++++ Supplied entries

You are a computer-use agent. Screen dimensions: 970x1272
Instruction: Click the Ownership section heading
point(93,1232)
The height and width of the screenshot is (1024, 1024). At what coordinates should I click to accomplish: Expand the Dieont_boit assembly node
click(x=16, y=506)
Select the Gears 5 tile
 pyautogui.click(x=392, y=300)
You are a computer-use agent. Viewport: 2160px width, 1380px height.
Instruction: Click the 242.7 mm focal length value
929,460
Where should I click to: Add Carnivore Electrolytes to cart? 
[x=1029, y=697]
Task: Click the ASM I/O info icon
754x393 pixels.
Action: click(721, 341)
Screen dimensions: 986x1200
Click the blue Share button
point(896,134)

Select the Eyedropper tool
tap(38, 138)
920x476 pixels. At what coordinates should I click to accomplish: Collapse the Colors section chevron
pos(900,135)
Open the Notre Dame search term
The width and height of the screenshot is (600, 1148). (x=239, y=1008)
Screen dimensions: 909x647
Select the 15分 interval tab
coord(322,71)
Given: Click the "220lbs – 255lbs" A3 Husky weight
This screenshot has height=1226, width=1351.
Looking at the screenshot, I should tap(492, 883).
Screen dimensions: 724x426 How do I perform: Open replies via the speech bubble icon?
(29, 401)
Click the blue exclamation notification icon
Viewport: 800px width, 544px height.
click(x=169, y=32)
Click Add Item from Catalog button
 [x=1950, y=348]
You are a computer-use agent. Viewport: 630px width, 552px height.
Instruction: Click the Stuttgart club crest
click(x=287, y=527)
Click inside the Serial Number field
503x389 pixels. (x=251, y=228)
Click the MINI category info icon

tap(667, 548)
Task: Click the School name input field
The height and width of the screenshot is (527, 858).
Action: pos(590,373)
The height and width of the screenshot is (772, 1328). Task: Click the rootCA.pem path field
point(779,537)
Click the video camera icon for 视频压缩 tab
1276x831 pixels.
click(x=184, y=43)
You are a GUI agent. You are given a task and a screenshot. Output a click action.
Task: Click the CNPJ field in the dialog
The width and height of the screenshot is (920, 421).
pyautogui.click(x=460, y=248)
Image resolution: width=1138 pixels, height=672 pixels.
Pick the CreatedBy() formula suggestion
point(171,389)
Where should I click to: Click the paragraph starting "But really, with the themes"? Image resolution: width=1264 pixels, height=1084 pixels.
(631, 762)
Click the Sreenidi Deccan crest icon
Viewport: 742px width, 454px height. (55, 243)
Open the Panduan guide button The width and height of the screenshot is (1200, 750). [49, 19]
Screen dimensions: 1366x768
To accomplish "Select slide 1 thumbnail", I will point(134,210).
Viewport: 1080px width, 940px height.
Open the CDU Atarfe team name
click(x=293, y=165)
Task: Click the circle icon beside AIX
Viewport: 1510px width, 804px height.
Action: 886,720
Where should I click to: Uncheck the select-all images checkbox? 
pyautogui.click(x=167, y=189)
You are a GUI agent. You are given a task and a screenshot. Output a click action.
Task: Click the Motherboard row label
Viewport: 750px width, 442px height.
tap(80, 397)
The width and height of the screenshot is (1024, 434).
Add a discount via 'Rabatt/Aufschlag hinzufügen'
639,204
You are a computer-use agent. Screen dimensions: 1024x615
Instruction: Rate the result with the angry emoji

++++++++

# Assigned task
Tally every line in the listing that holds "agent" and answer with the total only.

# Answer to this task
6